Why Your Brain Finds Some Objects Impossible to Forget
Source PublicationJournal of Cognitive Neuroscience
Primary AuthorsSlayton, Howard, Huang et al.

Have you ever wondered why a picture of a bicycle might stick in your mind longer than a photo of a generic chair? Vision scientists contend that objects carry an intrinsic property known as ‘memorability’—a metric describing the likelihood that an item will be successfully encoded and later retrieved. While earlier work suggested this property is supported by semantic information, the specific neural mechanisms remained largely unexplored until now.
To investigate this, researchers combined three distinct datasets: feature norms for approximately 1,000 natural object images, conceptual and perceptual memory data, and neuroimaging data from an fMRI study using a subset of 360 images. This multi-layered approach allowed the team to analyse how the brain responds to objects with varying levels of memorability.
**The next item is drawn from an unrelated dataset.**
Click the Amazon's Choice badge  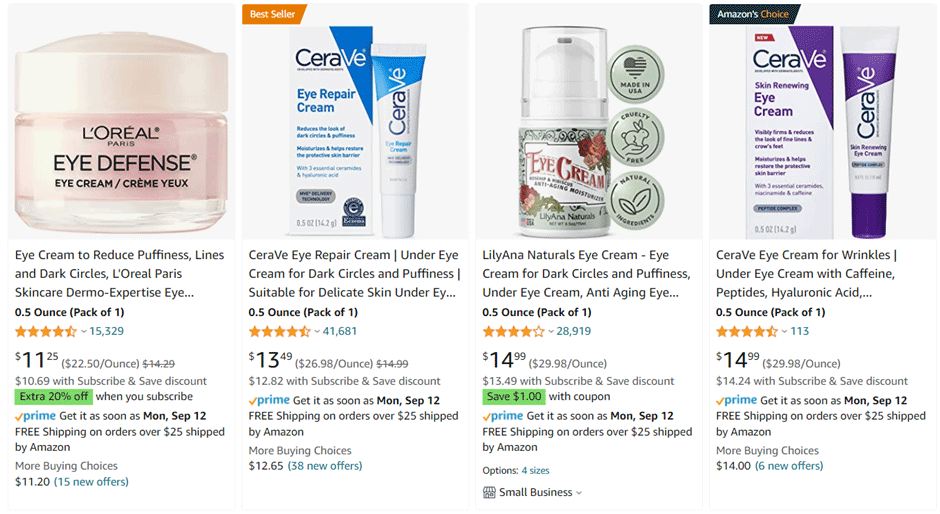tap(750, 14)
The study found that memorable objects elicit consistent brain activation across different participants in key mnemonic regions, specifically the hippocampus and the rhinal cortex. Crucially, the variance in this neural activity is mediated by semantic factors—the descriptive meaning behind the images. The authors propose that the specific features of memorable images facilitate memory formation by engaging the brain's encoding processes more deeply. In short, the semantic richness of an object acts as a catalyst for the brain’s filing system.